▶ **To do**: Line by line, retype the data exactly as it is given.

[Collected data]
++++

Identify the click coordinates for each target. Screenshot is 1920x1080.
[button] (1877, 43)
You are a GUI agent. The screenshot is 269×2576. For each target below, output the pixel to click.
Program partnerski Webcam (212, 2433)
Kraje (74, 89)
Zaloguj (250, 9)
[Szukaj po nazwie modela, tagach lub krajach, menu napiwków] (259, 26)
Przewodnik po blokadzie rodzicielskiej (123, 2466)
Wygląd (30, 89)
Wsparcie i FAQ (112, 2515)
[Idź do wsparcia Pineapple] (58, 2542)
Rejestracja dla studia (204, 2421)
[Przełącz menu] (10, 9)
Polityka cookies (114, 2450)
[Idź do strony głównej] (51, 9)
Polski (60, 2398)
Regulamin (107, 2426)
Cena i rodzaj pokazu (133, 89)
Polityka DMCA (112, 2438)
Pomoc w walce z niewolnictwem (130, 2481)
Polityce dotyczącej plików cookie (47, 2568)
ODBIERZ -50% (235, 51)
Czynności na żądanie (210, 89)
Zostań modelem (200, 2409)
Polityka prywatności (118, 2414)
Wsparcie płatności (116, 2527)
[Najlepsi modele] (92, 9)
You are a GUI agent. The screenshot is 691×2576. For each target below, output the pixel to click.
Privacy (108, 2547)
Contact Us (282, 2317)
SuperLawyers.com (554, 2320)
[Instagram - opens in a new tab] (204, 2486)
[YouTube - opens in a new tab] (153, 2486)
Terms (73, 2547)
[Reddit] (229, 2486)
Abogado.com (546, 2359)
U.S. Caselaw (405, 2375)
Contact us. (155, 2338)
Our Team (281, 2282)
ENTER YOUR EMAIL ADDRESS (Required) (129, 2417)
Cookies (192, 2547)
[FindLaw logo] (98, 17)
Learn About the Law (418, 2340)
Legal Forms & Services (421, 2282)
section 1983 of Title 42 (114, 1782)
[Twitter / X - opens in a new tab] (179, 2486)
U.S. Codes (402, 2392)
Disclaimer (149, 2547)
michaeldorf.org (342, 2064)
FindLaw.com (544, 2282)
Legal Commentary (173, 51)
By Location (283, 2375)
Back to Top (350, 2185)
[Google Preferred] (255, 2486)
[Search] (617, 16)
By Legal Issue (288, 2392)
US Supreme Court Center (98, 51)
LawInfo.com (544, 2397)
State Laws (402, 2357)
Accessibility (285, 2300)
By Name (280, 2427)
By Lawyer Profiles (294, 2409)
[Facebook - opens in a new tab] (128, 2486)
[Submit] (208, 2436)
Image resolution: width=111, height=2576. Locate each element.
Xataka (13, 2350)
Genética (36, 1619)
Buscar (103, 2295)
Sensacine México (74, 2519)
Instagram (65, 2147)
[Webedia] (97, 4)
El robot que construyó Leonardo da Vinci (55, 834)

++++

▶ **Written answer**:
Identify the click coordinates for each target. Screenshot is 1920x1080.
[button] (1877, 43)
You are a GUI agent. The screenshot is 269×2576. For each target below, output the pixel to click.
Program partnerski Webcam (212, 2433)
Kraje (74, 89)
Zaloguj (250, 9)
[Szukaj po nazwie modela, tagach lub krajach, menu napiwków] (259, 26)
Przewodnik po blokadzie rodzicielskiej (123, 2466)
Wygląd (30, 89)
Wsparcie i FAQ (112, 2515)
[Idź do wsparcia Pineapple] (58, 2542)
Rejestracja dla studia (204, 2421)
[Przełącz menu] (10, 9)
Polityka cookies (114, 2450)
[Idź do strony głównej] (51, 9)
Polski (60, 2398)
Regulamin (107, 2426)
Cena i rodzaj pokazu (133, 89)
Polityka DMCA (112, 2438)
Pomoc w walce z niewolnictwem (130, 2481)
Polityce dotyczącej plików cookie (47, 2568)
ODBIERZ -50% (235, 51)
Czynności na żądanie (210, 89)
Zostań modelem (200, 2409)
Polityka prywatności (118, 2414)
Wsparcie płatności (116, 2527)
[Najlepsi modele] (92, 9)
You are a GUI agent. The screenshot is 691×2576. For each target below, output the pixel to click.
Privacy (108, 2547)
Contact Us (282, 2317)
SuperLawyers.com (554, 2320)
[Instagram - opens in a new tab] (204, 2486)
[YouTube - opens in a new tab] (153, 2486)
Terms (73, 2547)
[Reddit] (229, 2486)
Abogado.com (546, 2359)
U.S. Caselaw (405, 2375)
Contact us. (155, 2338)
Our Team (281, 2282)
ENTER YOUR EMAIL ADDRESS (Required) (129, 2417)
Cookies (192, 2547)
[FindLaw logo] (98, 17)
Learn About the Law (418, 2340)
Legal Forms & Services (421, 2282)
section 1983 of Title 42 (114, 1782)
[Twitter / X - opens in a new tab] (179, 2486)
U.S. Codes (402, 2392)
Disclaimer (149, 2547)
michaeldorf.org (342, 2064)
FindLaw.com (544, 2282)
Legal Commentary (173, 51)
By Location (283, 2375)
Back to Top (350, 2185)
[Google Preferred] (255, 2486)
[Search] (617, 16)
By Legal Issue (288, 2392)
US Supreme Court Center (98, 51)
LawInfo.com (544, 2397)
State Laws (402, 2357)
Accessibility (285, 2300)
By Name (280, 2427)
By Lawyer Profiles (294, 2409)
[Facebook - opens in a new tab] (128, 2486)
[Submit] (208, 2436)
Image resolution: width=111, height=2576. Locate each element.
Xataka (13, 2350)
Genética (36, 1619)
Buscar (103, 2295)
Sensacine México (74, 2519)
Instagram (65, 2147)
[Webedia] (97, 4)
El robot que construyó Leonardo da Vinci (55, 834)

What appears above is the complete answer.